Sovereignty of the Olympic Movement should be respected

THE Fifa World Cup tour to the country as well as the 2010 Africa Nations’ Cup qualifying round have completely erased the most important sporting aspect whose effect may hinder sports development in the country. The Minister of Sports and Culture Joseph Habineza recently dissolved National Olympic Committee.

THE Fifa World Cup tour to the country as well as the 2010 Africa Nations’ Cup qualifying round have completely erased the most important sporting aspect whose effect may hinder sports development in the country.

The Minister of Sports and Culture Joseph Habineza recently dissolved National Olympic Committee.

The minister has no right to do such a thing but kudos to federations who quickly took the matter into their own hands.

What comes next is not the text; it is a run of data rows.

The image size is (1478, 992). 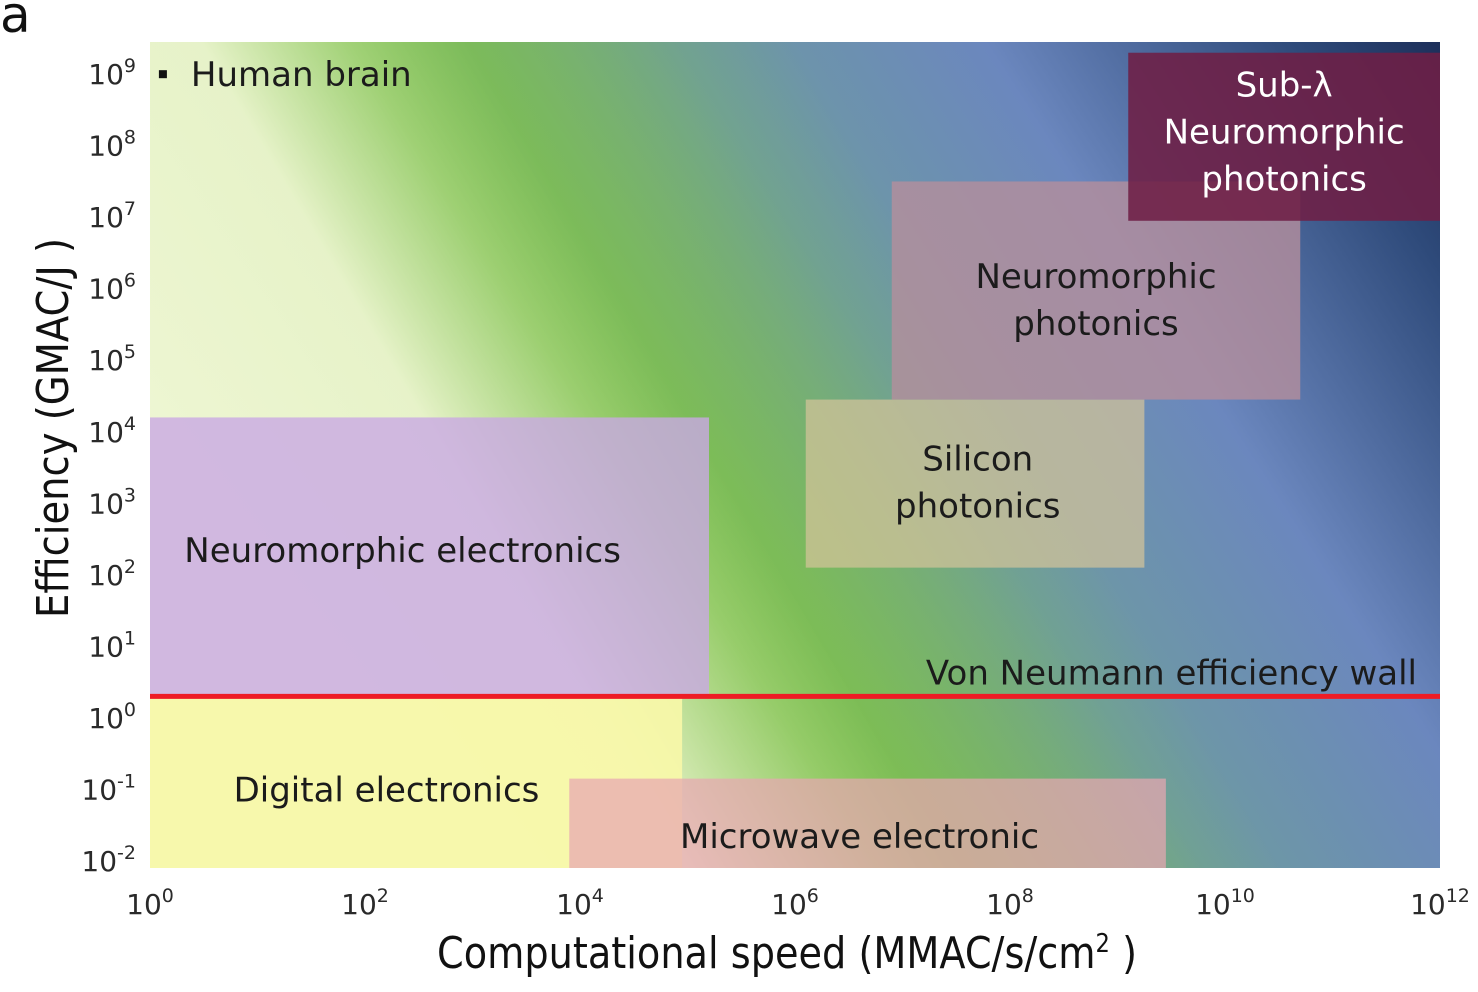 I want to click on y-tick-label: 10⁰, so click(x=112, y=717).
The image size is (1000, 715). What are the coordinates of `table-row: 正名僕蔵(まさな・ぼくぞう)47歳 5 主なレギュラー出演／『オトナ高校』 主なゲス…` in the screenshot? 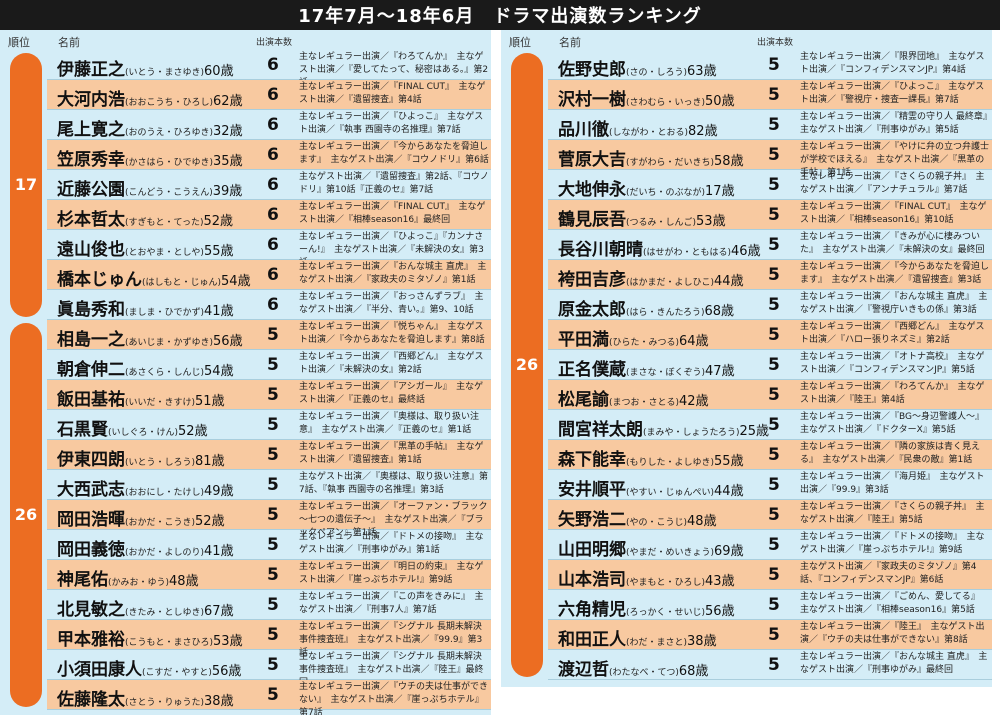 It's located at (770, 365).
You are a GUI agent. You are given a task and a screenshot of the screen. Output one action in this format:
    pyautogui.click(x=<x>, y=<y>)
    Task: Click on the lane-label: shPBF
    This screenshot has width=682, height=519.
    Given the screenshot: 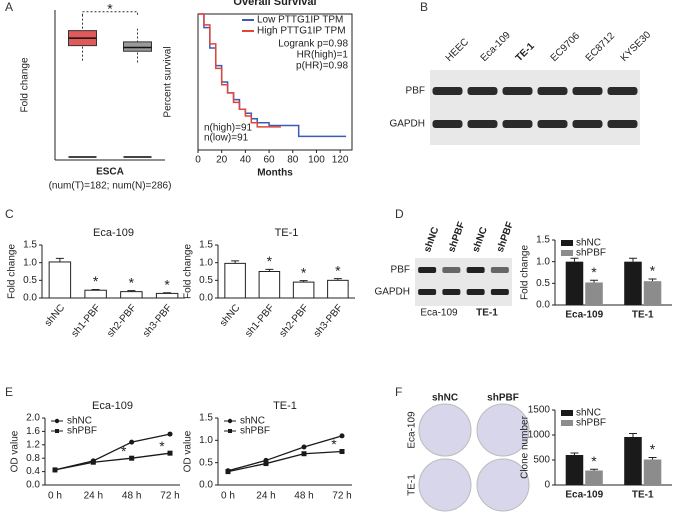 What is the action you would take?
    pyautogui.click(x=456, y=237)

The federations which compose the Olympic Movement have since done everything possible to end this crisis by shifting elections for a new executive committee from December 27 to next Sunday (November 29).

Good for the federations who want the current crisis come to a good end but will this crisis really come to an end?
As a journalist, my role in this country is to inform, educate, correct and remind you (the readers) that’s why I need you to know the following.

Believe it or not, the action taken by our Minister Habineza was an abuse of the principle of autonomy of the local Olympic Committee which is preserved in the Olympic Charter and to which the institutions of the Olympic movement as a whole fasten the supreme significance.

The autonomy of the Olympic Movement was discussed on in 2006 and 2008 and in October this year, the same topic was repeated during the Olympic Congress held in Copenhagen, Denmark) and it attracted all the Olympic Movement stakeholders.

On all these occasions, a key resolution reached by the whole Olympic Movement was to protect the principle of autonomy of the Movement and its components, in particular the National Olympic Committees and National Sports Federations.

It’s therefore with no hesitation that Olympism and sports development in our country today necessitates collaboration with the government authorities.

On the other hand, the Olympic Movement should not be carried away by the fact that they can’t work hand in hand with the government.

The Olympic Movement should also recognize the fundamental role of the government authorities in the development and promotion of sport at national level.

But this is not the case in our country where wrangles and measures of inadequacy is the order of the day in each sector and thus led to the collapse of sports.

Therefore, harmonious relationships with the competent government bodies and public authorities should be encouraged.

The sole reason why this kind of relationship is needed is to develop relations on good terms and complementary actions which will benefit the sports and athletes of our country at the end of the day.

Cooperation should always take place with absolute and mutual respect for the autonomy of the Olympic Movement and sports ministry as well as respect for their respective powers, privileges and remits.

If this kind of equilibrium is respected, we will experience concentrated and harmonized development of both sport and Olympism in the country.

Though our country has laws that must be abided by, everybody should know that once federations as well as NOC choose and decide freely to be affiliated to or be recognized by international sporting body, such as IOC and be able to take part in international sports events, they are obliged to respect and be in position to respect the rules of these international bodies.

Many sports administrators are not able to point out the purpose of the existence of IOC’s Olympic Charter but they will be able to distinguish its functions later when this country is banned from any international sporting activity even after the bulky investment that the government has injected into the sports sector.

So what happens after the NOC and its legitimate leadership have been prevented from observing the basic principles?

The IOC will decide whether to expose the NOC and the Olympic movement in the country to protective measures and potential sanctions provided in the Olympic charter, based on Rule 28.9.

Any sanction on Rwanda’s Olympic Movement will heavily affect the sports sector because any protective measure will reach out to each federation/association comprising the NOC as well as break ties with their existing international federations.

So it will be regrettable to find our country ruled out from participate in any international sports event even at a time when some federations like Ferwafa, Ferwaba, Ferwacy and FIRV have resorted to youth talents to conquer the world in future major global competitions.